AlphaFold2/docker/run_docker.py阅读理解

我想阅读源码看一下alphafold2的实现细节,但是看完这个py文件里面并没有实现细节。只有对传入参数的设置,但读完代码也做一下记录。


1. 检查特定的参数:数据库文件夹、fasta文件、模板

运行main函数

if __name__ == '__main__':
  flags.mark_flags_as_required([
      'data_dir',
      'fasta_paths',
      'max_template_date',
  ])
  app.run(main)

2. main()函数

设置数据库路径(8个)、模板路径、输出文件路径

if len(argv) > 1:
    raise app.UsageError('Too many command-line arguments.')

  # You can individually override the following paths if you have placed the
  # data in locations other than the FLAGS.data_dir.

  # Path to the Uniref90 database for use by JackHMMER.
  uniref90_database_path = os.path.join(
      FLAGS.data_dir, 'uniref90', 'uniref90.fasta')

  # Path to the Uniprot database for use by JackHMMER.
  uniprot_database_path = os.path.join(
      FLAGS.data_dir, 'uniprot', 'uniprot.fasta')

  # Path to the MGnify database for use by JackHMMER.
  mgnify_database_path = os.path.join(
      FLAGS.data_dir, 'mgnify', 'mgy_clusters_2018_12.fa')

  # Path to the BFD database for use by HHblits.
  bfd_database_path = os.path.join(
      FLAGS.data_dir, 'bfd',
      'bfd_metaclust_clu_complete_id30_c90_final_seq.sorted_opt')

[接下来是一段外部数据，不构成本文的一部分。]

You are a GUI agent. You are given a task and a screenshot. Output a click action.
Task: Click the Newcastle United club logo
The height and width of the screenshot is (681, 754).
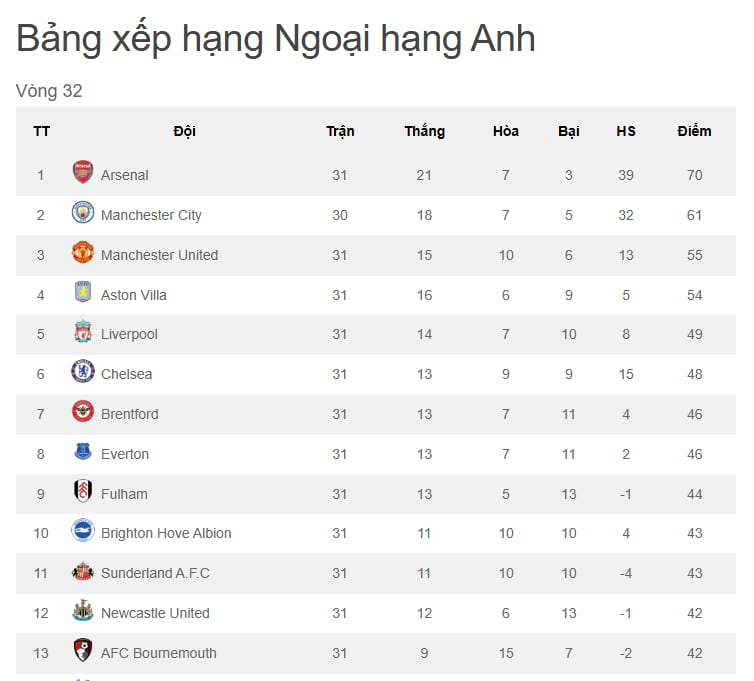coord(83,611)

  # Path to the Small BFD database for use by JackHMMER.
  small_bfd_database_path = os.path.join(
      FLAGS.data_dir, 'small_bfd', 'bfd-first_non_consensus_sequences.fasta')

  # Path to the Uniclust30 database for use by HHblits.
  uniclust30_database_path = os.path.join(
      FLAGS.data_dir, 'uniclust30', 'uniclust30_2018_08', 'uniclust30_2018_08')

  # Path to the PDB70 database for use by HHsearch.
  pdb70_database_path = os.path.join(FLAGS.data_dir, 'pdb70', 'pdb70')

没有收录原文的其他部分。